Provided information: Begin
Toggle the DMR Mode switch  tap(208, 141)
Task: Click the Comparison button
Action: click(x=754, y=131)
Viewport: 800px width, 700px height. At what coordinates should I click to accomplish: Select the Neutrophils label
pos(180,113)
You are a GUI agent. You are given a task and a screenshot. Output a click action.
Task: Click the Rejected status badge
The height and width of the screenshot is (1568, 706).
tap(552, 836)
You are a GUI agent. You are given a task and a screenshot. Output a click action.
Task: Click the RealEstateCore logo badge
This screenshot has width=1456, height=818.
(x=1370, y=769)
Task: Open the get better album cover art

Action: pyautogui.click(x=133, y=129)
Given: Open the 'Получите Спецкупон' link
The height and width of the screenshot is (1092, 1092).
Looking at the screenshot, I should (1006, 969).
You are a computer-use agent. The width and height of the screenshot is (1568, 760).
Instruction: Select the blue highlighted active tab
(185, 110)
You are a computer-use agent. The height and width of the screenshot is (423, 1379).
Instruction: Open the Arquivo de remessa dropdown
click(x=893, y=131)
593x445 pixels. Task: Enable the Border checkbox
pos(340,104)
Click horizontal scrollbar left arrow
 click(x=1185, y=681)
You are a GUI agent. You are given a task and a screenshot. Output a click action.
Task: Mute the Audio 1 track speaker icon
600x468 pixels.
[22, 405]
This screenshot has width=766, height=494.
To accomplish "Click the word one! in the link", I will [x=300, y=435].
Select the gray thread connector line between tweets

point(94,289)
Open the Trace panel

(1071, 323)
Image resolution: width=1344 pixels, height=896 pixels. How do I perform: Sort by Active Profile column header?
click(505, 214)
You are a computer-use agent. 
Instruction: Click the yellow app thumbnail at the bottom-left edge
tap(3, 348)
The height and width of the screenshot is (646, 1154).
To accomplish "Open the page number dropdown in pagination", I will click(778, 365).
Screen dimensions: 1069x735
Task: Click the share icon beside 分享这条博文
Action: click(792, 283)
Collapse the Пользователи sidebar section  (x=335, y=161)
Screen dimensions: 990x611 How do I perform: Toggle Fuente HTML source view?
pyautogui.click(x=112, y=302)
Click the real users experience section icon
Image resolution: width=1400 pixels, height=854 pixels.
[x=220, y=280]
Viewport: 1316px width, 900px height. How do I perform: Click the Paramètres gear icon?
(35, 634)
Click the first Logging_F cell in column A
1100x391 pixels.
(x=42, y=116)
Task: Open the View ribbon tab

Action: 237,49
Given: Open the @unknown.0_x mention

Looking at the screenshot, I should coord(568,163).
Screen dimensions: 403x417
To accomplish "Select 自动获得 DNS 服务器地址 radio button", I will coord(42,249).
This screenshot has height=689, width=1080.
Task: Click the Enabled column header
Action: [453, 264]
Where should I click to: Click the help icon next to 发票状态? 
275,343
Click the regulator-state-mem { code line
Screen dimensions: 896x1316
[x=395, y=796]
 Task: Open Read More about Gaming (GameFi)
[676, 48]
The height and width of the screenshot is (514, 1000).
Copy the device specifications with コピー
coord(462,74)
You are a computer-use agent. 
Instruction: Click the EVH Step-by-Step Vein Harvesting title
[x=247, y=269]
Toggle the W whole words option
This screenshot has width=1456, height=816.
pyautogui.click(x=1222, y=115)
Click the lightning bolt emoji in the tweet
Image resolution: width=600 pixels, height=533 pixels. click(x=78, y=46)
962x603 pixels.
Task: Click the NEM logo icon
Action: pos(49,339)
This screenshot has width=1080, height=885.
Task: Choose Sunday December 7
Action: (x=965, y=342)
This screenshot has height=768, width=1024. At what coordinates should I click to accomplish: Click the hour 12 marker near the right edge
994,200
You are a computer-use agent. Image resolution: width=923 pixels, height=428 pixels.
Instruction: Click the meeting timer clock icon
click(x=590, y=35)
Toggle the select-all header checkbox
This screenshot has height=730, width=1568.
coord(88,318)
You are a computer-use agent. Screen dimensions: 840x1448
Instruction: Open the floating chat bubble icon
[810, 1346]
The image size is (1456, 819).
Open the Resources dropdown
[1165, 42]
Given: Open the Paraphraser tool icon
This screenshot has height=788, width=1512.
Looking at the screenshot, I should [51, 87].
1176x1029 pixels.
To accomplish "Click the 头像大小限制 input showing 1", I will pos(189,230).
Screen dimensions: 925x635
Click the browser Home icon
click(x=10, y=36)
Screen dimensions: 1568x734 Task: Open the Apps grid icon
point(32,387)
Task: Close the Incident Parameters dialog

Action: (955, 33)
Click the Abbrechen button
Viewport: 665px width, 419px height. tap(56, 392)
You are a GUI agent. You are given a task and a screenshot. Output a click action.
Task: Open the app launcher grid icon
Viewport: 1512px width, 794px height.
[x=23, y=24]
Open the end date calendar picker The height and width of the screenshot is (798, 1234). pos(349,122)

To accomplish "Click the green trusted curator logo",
Provided information: End
__What you have to do__.
Reprint the data above from the opening line to the line holding "Given: Open the 'Получите Спецкупон' link", inclusive, and nothing else.

__Your solution__.
Toggle the DMR Mode switch  tap(208, 141)
Task: Click the Comparison button
Action: click(x=754, y=131)
Viewport: 800px width, 700px height. At what coordinates should I click to accomplish: Select the Neutrophils label
pos(180,113)
You are a GUI agent. You are given a task and a screenshot. Output a click action.
Task: Click the Rejected status badge
The height and width of the screenshot is (1568, 706).
tap(552, 836)
You are a GUI agent. You are given a task and a screenshot. Output a click action.
Task: Click the RealEstateCore logo badge
This screenshot has width=1456, height=818.
(x=1370, y=769)
Task: Open the get better album cover art

Action: pyautogui.click(x=133, y=129)
Given: Open the 'Получите Спецкупон' link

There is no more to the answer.